The Pensions Regulator (TPR) is consulting on a new funding code, which will require trustees of defined benefit (DB) pension schemes to think carefully about their “long-term objectives”. It is often assumed that this will involve either:
- targeting a “buy-in” or “buyout” transaction with an insurance company; or
- achieving full funding on a “low dependency” basis.
However, entry into one of the new “superfund” consolidation vehicles might provide an alternative route. TPR’s recent guidance on the interim regulatory regime for these superfunds suggests that they could offer real security to the trustees and sponsors of schemes which might not be able to afford an insurance transaction.

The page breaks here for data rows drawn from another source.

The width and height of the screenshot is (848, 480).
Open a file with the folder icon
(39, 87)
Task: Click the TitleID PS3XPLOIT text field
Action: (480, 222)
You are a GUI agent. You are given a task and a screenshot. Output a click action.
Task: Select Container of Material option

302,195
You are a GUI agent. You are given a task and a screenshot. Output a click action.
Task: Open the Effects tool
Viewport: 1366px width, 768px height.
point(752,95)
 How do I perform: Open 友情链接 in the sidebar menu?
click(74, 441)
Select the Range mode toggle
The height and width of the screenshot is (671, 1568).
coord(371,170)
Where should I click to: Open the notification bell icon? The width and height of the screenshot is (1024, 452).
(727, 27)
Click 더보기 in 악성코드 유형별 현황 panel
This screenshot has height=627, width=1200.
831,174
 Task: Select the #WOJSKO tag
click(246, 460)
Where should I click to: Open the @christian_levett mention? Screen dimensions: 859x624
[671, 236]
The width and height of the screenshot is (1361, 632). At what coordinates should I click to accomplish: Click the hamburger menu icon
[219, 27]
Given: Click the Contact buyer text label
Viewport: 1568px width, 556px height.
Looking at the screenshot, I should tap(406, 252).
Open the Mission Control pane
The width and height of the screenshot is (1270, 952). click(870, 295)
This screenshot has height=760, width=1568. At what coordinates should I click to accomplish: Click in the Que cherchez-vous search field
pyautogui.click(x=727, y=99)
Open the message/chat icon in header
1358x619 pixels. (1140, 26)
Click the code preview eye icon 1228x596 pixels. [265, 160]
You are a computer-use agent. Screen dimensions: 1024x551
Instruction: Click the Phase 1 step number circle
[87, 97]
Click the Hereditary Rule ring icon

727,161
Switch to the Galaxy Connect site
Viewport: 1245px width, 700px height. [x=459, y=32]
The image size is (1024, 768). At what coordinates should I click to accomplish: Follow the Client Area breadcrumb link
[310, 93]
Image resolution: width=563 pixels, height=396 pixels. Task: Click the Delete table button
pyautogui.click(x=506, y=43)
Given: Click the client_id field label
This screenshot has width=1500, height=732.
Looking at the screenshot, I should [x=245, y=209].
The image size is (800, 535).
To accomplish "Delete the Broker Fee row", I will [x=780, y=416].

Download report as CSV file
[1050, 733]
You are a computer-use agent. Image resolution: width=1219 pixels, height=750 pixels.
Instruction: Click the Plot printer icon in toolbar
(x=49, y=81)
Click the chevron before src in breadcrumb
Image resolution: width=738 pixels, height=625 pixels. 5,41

Despite the protections offered by TPR’s interim regime, we do not expect assessing whether or not a superfund is the right destination for a given scheme to be an easy decision. Our briefing note sets out in more detail the factors that trustees and sponsoring employers will need to consider before pursuing the superfund option.
This briefing note (updated in June 2020 to reflect recent developments) covers:
- the background to consolidation
- the current superfund providers and what they offer
- the risks
- the schemes likely to pursue consolidation
- and what’s next
It remains important that trustees and sponsors weigh up the options on how to achieve their long-term objectives (potentially including the superfund option), taking legal, actuarial and covenant advice as necessary.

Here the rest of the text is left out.